* Exercise prompt
Write out each entry again. Keep every word exactly as it is.

(Records to use)

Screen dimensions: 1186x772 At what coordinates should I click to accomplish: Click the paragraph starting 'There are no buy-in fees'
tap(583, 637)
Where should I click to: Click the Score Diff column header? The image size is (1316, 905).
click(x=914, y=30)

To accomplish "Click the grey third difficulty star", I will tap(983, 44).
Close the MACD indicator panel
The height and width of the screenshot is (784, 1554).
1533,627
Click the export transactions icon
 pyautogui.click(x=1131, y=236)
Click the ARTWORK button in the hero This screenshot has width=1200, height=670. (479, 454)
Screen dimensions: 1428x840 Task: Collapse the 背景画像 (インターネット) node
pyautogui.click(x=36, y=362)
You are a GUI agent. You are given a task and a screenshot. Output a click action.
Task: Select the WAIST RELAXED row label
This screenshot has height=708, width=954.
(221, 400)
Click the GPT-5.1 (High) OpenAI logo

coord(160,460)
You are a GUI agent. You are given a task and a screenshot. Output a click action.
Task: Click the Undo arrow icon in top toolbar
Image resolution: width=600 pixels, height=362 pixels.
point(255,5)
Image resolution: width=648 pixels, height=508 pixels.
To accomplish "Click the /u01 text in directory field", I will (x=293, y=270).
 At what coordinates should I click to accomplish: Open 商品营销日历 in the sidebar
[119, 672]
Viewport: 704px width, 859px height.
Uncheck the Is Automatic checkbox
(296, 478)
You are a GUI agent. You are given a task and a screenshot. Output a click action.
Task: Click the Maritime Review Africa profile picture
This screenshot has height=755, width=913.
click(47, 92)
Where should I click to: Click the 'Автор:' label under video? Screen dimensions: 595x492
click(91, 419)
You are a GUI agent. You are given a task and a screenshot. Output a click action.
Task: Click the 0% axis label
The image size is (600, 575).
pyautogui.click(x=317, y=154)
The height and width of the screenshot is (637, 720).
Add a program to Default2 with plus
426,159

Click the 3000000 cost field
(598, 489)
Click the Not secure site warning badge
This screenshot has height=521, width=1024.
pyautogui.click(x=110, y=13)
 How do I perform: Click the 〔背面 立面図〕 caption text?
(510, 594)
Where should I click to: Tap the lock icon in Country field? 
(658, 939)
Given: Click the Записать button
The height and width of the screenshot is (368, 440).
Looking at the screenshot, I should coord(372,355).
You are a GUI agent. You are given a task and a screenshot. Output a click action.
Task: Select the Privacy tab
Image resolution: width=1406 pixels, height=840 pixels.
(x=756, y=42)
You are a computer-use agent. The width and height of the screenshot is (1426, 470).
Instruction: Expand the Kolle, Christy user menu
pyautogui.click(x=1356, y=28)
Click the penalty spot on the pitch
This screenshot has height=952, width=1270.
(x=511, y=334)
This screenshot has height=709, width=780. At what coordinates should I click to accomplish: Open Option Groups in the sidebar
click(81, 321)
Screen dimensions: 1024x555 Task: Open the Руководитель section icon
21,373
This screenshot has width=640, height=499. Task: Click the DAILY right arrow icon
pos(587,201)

(End Records to use)

* Result for this task
Screen dimensions: 1186x772 At what coordinates should I click to accomplish: Click the paragraph starting 'There are no buy-in fees'
tap(583, 637)
Where should I click to: Click the Score Diff column header? The image size is (1316, 905).
click(x=914, y=30)

To accomplish "Click the grey third difficulty star", I will tap(983, 44).
Close the MACD indicator panel
The height and width of the screenshot is (784, 1554).
1533,627
Click the export transactions icon
 pyautogui.click(x=1131, y=236)
Click the ARTWORK button in the hero This screenshot has width=1200, height=670. (479, 454)
Screen dimensions: 1428x840 Task: Collapse the 背景画像 (インターネット) node
pyautogui.click(x=36, y=362)
You are a GUI agent. You are given a task and a screenshot. Output a click action.
Task: Select the WAIST RELAXED row label
This screenshot has height=708, width=954.
(221, 400)
Click the GPT-5.1 (High) OpenAI logo

coord(160,460)
You are a GUI agent. You are given a task and a screenshot. Output a click action.
Task: Click the Undo arrow icon in top toolbar
Image resolution: width=600 pixels, height=362 pixels.
point(255,5)
Image resolution: width=648 pixels, height=508 pixels.
To accomplish "Click the /u01 text in directory field", I will (x=293, y=270).
 At what coordinates should I click to accomplish: Open 商品营销日历 in the sidebar
[119, 672]
Viewport: 704px width, 859px height.
Uncheck the Is Automatic checkbox
(296, 478)
You are a GUI agent. You are given a task and a screenshot. Output a click action.
Task: Click the Maritime Review Africa profile picture
This screenshot has height=755, width=913.
click(47, 92)
Where should I click to: Click the 'Автор:' label under video? Screen dimensions: 595x492
click(91, 419)
You are a GUI agent. You are given a task and a screenshot. Output a click action.
Task: Click the 0% axis label
The image size is (600, 575).
pyautogui.click(x=317, y=154)
The height and width of the screenshot is (637, 720).
Add a program to Default2 with plus
426,159

Click the 3000000 cost field
(598, 489)
Click the Not secure site warning badge
This screenshot has height=521, width=1024.
pyautogui.click(x=110, y=13)
 How do I perform: Click the 〔背面 立面図〕 caption text?
(510, 594)
Where should I click to: Tap the lock icon in Country field? 
(658, 939)
Given: Click the Записать button
The height and width of the screenshot is (368, 440).
Looking at the screenshot, I should coord(372,355).
You are a GUI agent. You are given a task and a screenshot. Output a click action.
Task: Select the Privacy tab
Image resolution: width=1406 pixels, height=840 pixels.
(x=756, y=42)
You are a computer-use agent. The width and height of the screenshot is (1426, 470).
Instruction: Expand the Kolle, Christy user menu
pyautogui.click(x=1356, y=28)
Click the penalty spot on the pitch
This screenshot has height=952, width=1270.
(x=511, y=334)
This screenshot has height=709, width=780. At what coordinates should I click to accomplish: Open Option Groups in the sidebar
click(81, 321)
Screen dimensions: 1024x555 Task: Open the Руководитель section icon
21,373
This screenshot has width=640, height=499. Task: Click the DAILY right arrow icon
pos(587,201)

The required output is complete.